ABOUT THIS TASK |
Beginning with the line that holds "Enable search in" and ending with the last line below, please copy every line exactly, add nothing, and leave out the pictures.

Pixel coordinate grounding data
.....
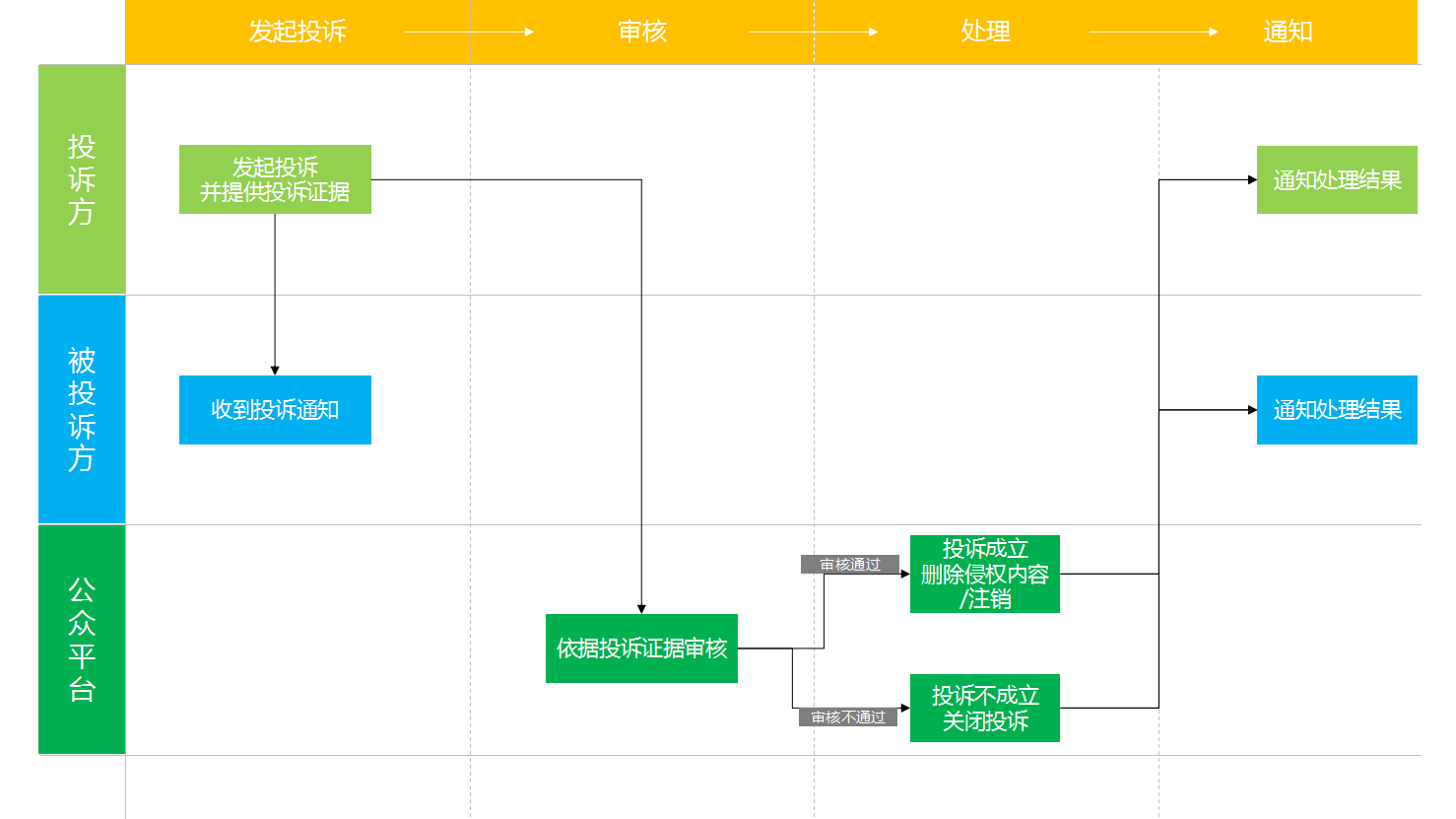Click the 审核不通过 gray label
Viewport: 1456px width, 819px height.
[848, 717]
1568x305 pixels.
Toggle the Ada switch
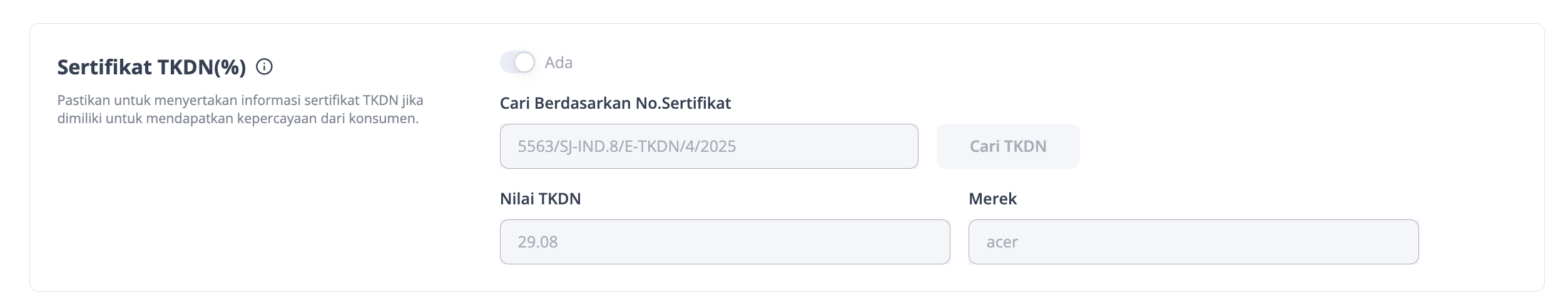[x=517, y=62]
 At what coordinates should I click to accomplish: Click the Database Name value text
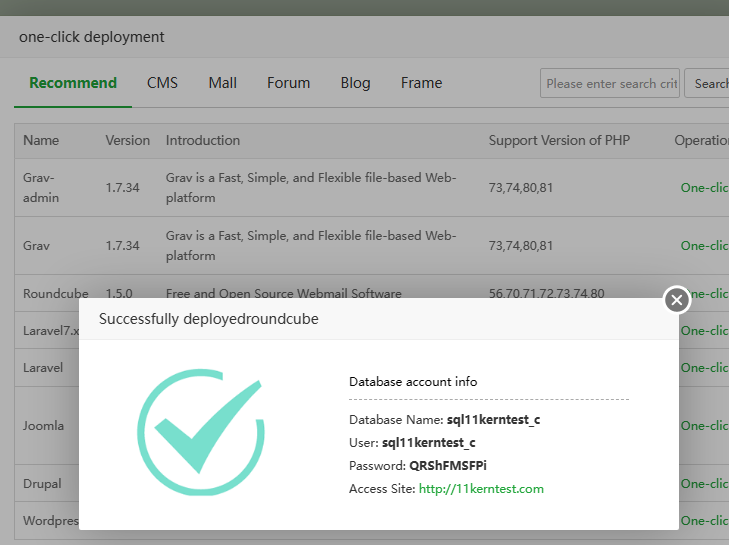[493, 420]
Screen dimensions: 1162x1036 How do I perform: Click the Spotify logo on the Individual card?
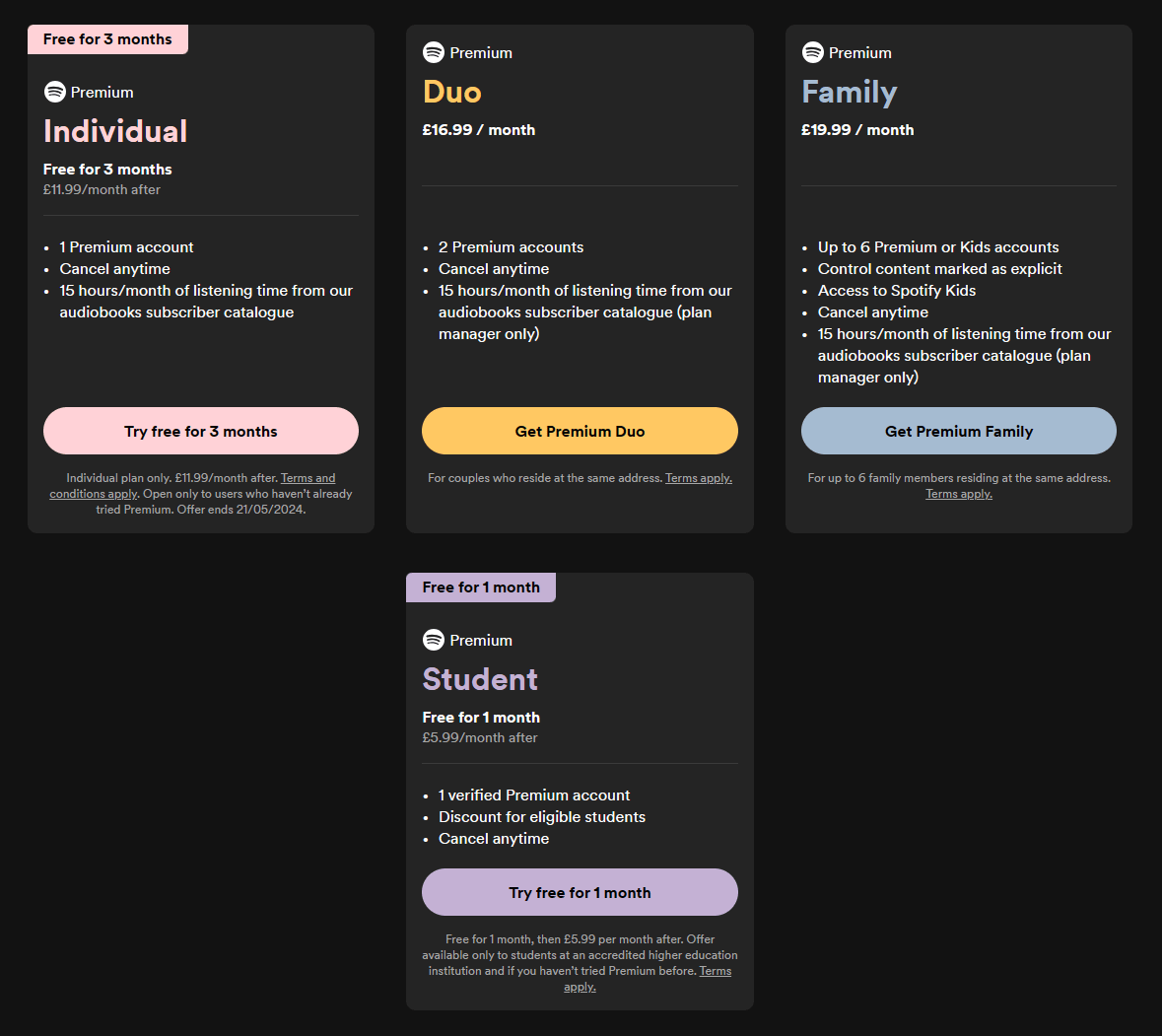pos(55,92)
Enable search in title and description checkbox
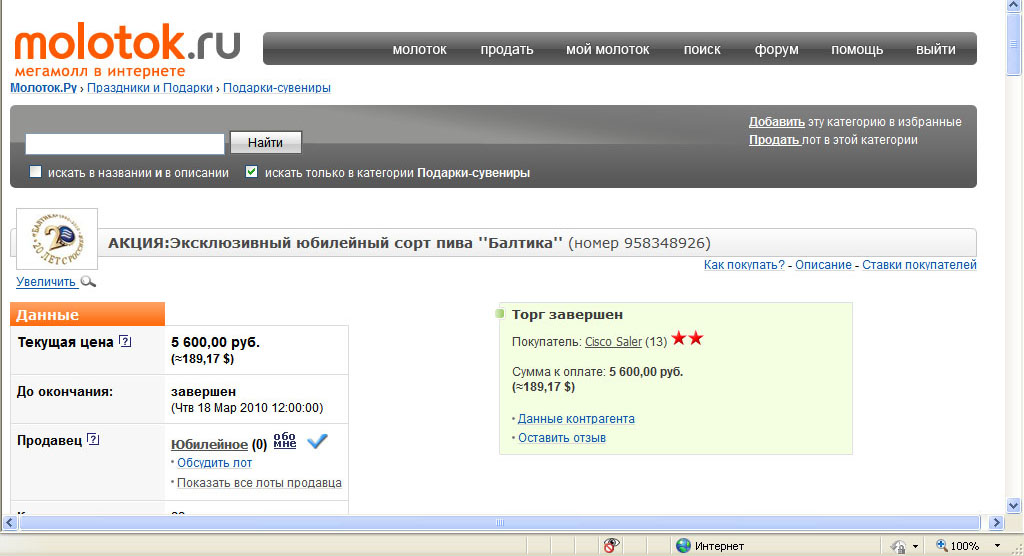This screenshot has height=556, width=1024. (36, 172)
.....
ANSWER BELOW |
Enable search in title and description checkbox
This screenshot has height=556, width=1024. (36, 172)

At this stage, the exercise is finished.